Response submitted to Core Strategy Proposed Changes, Bath and NE Somerset Council www.bathnes.gov.

uk/corestrategy Change SPC88 08/05/2013 Rescue - The British Archaeological Trust is a non-political organisation dedicated to supporting archaeology and archaeologists in Britain and abroad. We do not receive any state support and are entirely dependent on the contributions of our members to support our work. We believe that change SPC88 to the Core Strategy for Bath and NorthEast Somerset will have an unacceptably negative impact on both the western Wansdyke Scheduled Ancient Monument and Bath World Heritage Site. Western Wansdyke forms part of a series of defensive, ditched and banked earthworks running from Maes Knoll in Somerset to Savernake Forest in Wiltshire. The line of the western Wandsyke is relatively clear throughout its length until it reaches the eastern terminus where it reaches the ridge south of Bath and disappears under the Cross Keys pub. Its route beyond there is unclear, and difficult to trace due to both natural topography and historical activities (e.g.
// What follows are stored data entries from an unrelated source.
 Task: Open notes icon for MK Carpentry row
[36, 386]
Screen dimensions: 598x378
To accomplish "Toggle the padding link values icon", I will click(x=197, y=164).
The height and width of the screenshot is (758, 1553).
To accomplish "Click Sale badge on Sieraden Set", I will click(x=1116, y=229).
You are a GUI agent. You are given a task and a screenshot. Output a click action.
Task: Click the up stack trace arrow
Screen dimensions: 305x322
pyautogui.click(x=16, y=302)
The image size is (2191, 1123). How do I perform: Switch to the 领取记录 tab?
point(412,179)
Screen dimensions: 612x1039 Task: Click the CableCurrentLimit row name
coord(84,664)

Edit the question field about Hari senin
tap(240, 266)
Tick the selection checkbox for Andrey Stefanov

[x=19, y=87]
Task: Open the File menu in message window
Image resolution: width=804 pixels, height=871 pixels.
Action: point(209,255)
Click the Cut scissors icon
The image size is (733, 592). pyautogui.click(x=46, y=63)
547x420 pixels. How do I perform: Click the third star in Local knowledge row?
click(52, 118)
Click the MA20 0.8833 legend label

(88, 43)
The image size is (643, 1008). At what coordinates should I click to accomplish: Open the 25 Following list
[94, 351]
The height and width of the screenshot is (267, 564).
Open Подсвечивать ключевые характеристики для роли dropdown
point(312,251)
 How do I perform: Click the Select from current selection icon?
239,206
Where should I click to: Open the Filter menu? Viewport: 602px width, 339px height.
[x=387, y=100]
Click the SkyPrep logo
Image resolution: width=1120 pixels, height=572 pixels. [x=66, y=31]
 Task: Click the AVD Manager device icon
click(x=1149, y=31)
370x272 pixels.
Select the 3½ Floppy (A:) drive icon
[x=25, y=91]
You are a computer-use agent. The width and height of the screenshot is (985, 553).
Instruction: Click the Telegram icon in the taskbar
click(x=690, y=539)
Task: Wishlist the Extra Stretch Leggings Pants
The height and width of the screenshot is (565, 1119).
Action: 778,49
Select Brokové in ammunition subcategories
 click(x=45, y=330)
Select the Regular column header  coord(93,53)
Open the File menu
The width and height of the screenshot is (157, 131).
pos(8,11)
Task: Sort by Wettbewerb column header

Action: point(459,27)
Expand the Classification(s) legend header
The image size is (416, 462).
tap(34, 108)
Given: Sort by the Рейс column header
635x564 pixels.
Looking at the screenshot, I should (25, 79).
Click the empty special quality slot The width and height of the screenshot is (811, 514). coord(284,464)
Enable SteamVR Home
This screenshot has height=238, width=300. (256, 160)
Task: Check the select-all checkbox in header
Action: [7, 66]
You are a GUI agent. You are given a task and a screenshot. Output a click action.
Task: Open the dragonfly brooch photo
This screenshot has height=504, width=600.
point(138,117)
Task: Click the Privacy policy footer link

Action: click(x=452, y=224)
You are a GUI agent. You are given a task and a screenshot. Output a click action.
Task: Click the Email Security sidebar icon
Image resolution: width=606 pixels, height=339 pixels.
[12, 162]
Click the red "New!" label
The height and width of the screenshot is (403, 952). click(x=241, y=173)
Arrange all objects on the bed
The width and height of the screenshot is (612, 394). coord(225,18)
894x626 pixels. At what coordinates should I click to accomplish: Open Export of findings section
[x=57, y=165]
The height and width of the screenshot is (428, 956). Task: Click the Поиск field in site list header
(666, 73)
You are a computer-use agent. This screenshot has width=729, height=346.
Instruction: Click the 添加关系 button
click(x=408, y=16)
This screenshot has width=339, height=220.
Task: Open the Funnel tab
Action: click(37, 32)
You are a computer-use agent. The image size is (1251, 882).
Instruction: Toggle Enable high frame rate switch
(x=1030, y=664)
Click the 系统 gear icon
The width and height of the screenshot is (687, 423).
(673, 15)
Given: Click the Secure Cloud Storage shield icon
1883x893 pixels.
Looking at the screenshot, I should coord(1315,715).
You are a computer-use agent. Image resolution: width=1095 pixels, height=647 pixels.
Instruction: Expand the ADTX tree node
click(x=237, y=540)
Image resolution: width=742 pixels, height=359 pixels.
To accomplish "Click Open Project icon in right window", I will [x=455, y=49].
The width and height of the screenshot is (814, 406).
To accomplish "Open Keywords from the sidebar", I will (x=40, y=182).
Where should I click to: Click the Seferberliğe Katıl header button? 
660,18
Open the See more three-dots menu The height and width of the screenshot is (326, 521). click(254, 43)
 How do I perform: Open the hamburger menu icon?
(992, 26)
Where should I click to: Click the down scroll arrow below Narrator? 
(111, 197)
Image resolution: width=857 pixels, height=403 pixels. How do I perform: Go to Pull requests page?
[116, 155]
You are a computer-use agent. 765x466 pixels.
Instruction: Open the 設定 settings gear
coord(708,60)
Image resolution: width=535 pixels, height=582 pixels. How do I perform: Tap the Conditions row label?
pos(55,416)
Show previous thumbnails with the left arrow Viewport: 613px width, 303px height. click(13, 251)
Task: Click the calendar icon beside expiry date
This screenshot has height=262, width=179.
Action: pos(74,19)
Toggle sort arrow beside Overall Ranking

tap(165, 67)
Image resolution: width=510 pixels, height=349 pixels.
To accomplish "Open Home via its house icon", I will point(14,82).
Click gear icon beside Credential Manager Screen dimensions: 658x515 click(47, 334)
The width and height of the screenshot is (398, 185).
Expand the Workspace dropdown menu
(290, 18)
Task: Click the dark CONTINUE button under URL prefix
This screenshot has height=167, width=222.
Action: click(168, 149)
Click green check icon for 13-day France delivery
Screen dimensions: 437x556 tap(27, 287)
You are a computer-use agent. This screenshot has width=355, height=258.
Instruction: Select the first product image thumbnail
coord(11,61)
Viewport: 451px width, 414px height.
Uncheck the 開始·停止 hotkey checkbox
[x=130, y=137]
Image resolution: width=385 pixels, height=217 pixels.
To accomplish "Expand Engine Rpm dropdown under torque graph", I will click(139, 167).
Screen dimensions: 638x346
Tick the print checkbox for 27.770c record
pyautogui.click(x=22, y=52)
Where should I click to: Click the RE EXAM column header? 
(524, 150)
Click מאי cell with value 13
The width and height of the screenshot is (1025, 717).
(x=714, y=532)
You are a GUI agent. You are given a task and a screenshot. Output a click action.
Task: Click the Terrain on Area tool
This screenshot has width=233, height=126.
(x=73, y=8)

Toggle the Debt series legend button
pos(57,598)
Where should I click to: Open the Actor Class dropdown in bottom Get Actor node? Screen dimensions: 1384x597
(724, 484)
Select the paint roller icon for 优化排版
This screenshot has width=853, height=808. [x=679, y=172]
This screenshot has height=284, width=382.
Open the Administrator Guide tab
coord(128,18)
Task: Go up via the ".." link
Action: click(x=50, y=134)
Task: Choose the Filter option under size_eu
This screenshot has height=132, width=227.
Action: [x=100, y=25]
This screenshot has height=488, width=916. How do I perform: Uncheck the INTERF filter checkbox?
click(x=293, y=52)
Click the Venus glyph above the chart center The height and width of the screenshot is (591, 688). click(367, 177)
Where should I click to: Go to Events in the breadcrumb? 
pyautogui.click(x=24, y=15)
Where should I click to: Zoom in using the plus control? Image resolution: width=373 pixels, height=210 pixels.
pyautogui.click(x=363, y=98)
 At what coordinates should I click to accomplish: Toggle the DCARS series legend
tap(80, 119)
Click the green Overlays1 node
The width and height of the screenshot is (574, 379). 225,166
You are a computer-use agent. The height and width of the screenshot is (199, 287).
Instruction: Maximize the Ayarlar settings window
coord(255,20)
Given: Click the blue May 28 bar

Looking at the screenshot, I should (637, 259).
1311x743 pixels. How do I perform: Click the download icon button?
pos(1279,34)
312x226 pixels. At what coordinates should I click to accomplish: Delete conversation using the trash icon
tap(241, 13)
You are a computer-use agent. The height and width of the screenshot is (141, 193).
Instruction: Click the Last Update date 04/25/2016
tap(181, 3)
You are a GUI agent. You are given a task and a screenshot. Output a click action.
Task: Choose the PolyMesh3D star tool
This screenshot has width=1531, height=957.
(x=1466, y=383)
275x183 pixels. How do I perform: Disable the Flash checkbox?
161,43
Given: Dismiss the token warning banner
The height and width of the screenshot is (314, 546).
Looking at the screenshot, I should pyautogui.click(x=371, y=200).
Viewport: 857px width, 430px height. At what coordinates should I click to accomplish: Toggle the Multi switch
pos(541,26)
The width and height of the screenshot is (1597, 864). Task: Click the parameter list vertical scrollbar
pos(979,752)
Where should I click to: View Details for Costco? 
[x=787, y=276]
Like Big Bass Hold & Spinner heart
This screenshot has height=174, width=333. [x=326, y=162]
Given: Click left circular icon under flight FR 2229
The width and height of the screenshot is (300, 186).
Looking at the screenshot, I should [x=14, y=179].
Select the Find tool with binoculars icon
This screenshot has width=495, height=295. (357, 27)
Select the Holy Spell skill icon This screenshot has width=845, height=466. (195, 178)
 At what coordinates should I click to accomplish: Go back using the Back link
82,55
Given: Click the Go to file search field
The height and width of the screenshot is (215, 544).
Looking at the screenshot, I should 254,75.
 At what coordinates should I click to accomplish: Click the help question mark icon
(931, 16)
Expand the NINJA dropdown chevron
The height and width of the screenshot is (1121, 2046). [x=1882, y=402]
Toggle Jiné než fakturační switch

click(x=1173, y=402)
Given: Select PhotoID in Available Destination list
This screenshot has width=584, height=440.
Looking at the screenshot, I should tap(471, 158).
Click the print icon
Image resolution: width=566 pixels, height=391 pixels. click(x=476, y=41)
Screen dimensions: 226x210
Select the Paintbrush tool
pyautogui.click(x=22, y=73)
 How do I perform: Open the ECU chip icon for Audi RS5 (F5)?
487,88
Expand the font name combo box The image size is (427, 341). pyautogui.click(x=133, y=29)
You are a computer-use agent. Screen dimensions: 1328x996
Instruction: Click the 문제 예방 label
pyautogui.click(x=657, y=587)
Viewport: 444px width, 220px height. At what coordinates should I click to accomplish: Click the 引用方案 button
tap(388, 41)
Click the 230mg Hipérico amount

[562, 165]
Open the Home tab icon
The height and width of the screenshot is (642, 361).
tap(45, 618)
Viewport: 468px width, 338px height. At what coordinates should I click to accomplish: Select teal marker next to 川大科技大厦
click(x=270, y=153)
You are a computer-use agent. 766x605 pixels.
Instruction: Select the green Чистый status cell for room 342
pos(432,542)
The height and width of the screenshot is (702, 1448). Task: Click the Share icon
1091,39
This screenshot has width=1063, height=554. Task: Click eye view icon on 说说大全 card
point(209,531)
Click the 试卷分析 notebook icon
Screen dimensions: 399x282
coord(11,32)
Fullers Earth digging), therefore this easternmost part of the route is topographically important, as the last part that can be clearly seen and surveyed. Recent research into this monument has suggested that it may have its origins in the Middle Saxon period and therefore comparable with Offa's dyke, but such research is in its infancy and there is, as yet, no consensus on its date or the appropriate methodologies to study or understand it. The change to the core strategy in this area will destroy the open landscape context of the Wansdyke, which has already been lost immediately to the west of the proposed development area, and the construction of the new road scheme will risk causing physical damage to the monument itself. Such monuments are vital to our understanding of our development as a nation from individual kingdoms, and defining and understanding the termini of these linear

monuments, is often key to interpreting the boundaries reflected by them. The loss of any part of this highly significant monument is unacceptable. Under the provisions of the Ancient Monuments and Archaeological Areas Act 1979, scheduled monuments are protected from destruction or disturbance and the impact on the setting of a Scheduled Monument by development is also a material consideration in the planning system. Any development in this area will have a serious impact on the landscape setting of the site even if full survey and excavation takes place as part of it (as it most certainly should under the provisions of the National Planning Policy Framework, the relevant planning guidance document). We believe that the current proposals to a change to the core strategy to include this area, conflict with the protection afforded to the monument by the 1979 Ancient Monuments and Archaeological Areas Monuments Act, and contravene the UK's commitments to the protection of the historic environment set out within the Valletta Convention (1992). The proposed development area also lies adjacent to a conservation area and an UNESCO World Heritage Site, both designations which afford protection to the adjacent built environment. World Heritage Sites are considered to be heritage assets of the highest significance (National Planning Policy Framework 132ff) and, as the UK is a state party to the World Heritage Convention, are recognised in International law. There are two examples of Case Law (Bath Society v. Secretary of State [1991] 2 P.L.R.51 and Coal Contractors Ltd v. Secretary of State [1995] J.P.L. 421) whereby the impact on a World Heritage Site has been deemed to be the most significant material consideration. Both cases were successfully found in favour of the WHS; and it is notable that the Coal Contractors v. Secretary of State related to the visual impact of opencast mining for only a short period (unlike permanently as here) within the setting of the WHS (i.e. outside its boundary, as in this case). The loss of the open land and the impact of 300 new buildings and the associated infrastructure will inevitably diminish the historical context of the southern part of the city of Bath, and bring the UK's commitment to its Heritage Assets into question.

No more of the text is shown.